*YOUR OBJECTIVE*:
Rewrite these lines as a numbered list, leaving out the blank ones.

Element lookup records
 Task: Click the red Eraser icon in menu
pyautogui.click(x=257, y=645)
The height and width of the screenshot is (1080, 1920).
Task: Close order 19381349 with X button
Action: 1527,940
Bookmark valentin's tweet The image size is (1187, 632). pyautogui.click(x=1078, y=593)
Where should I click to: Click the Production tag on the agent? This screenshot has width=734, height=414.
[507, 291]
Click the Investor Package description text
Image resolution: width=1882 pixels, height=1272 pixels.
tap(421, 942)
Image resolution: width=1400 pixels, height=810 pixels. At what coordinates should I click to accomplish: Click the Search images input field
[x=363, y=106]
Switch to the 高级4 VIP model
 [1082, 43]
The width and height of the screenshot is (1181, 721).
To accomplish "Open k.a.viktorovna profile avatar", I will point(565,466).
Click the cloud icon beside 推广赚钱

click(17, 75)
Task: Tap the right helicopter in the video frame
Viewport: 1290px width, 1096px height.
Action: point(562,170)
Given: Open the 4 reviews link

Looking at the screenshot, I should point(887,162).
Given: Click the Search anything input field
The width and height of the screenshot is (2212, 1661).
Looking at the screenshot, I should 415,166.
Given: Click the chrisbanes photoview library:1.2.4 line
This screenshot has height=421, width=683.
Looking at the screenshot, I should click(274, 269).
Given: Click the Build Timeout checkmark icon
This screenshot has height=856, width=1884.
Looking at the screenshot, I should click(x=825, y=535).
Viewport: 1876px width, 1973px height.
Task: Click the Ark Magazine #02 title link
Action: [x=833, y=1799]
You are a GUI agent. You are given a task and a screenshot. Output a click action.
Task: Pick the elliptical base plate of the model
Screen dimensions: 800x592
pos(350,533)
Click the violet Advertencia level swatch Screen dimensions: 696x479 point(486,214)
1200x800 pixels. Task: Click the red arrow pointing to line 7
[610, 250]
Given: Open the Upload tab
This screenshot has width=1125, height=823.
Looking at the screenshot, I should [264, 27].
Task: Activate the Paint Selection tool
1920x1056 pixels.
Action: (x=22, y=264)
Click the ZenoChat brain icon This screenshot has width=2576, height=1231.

*FINAL RESULT*:
1.  Task: Click the red Eraser icon in menu
2. pyautogui.click(x=257, y=645)
3. The height and width of the screenshot is (1080, 1920).
4. Task: Close order 19381349 with X button
5. Action: 1527,940
6. Bookmark valentin's tweet The image size is (1187, 632). pyautogui.click(x=1078, y=593)
7. Where should I click to: Click the Production tag on the agent? This screenshot has width=734, height=414.
8. [507, 291]
9. Click the Investor Package description text
10. Image resolution: width=1882 pixels, height=1272 pixels.
11. tap(421, 942)
12. Image resolution: width=1400 pixels, height=810 pixels. At what coordinates should I click to accomplish: Click the Search images input field
13. [x=363, y=106]
14. Switch to the 高级4 VIP model
15.  [1082, 43]
16. The width and height of the screenshot is (1181, 721).
17. To accomplish "Open k.a.viktorovna profile avatar", I will point(565,466).
18. Click the cloud icon beside 推广赚钱
19. click(17, 75)
20. Task: Tap the right helicopter in the video frame
21. Viewport: 1290px width, 1096px height.
22. Action: point(562,170)
23. Given: Open the 4 reviews link
24. Looking at the screenshot, I should point(887,162).
25. Given: Click the Search anything input field
26. The width and height of the screenshot is (2212, 1661).
27. Looking at the screenshot, I should 415,166.
28. Given: Click the chrisbanes photoview library:1.2.4 line
29. This screenshot has height=421, width=683.
30. Looking at the screenshot, I should click(274, 269).
31. Given: Click the Build Timeout checkmark icon
32. This screenshot has height=856, width=1884.
33. Looking at the screenshot, I should click(x=825, y=535).
34. Viewport: 1876px width, 1973px height.
35. Task: Click the Ark Magazine #02 title link
36. Action: [x=833, y=1799]
37. You are a GUI agent. You are given a task and a screenshot. Output a click action.
38. Task: Pick the elliptical base plate of the model
39. Screen dimensions: 800x592
40. pos(350,533)
41. Click the violet Advertencia level swatch Screen dimensions: 696x479 point(486,214)
42. 1200x800 pixels. Task: Click the red arrow pointing to line 7
43. [610, 250]
44. Given: Open the Upload tab
45. This screenshot has width=1125, height=823.
46. Looking at the screenshot, I should [264, 27].
47. Task: Activate the Paint Selection tool
48. 1920x1056 pixels.
49. Action: (x=22, y=264)
50. Click the ZenoChat brain icon This screenshot has width=2576, height=1231.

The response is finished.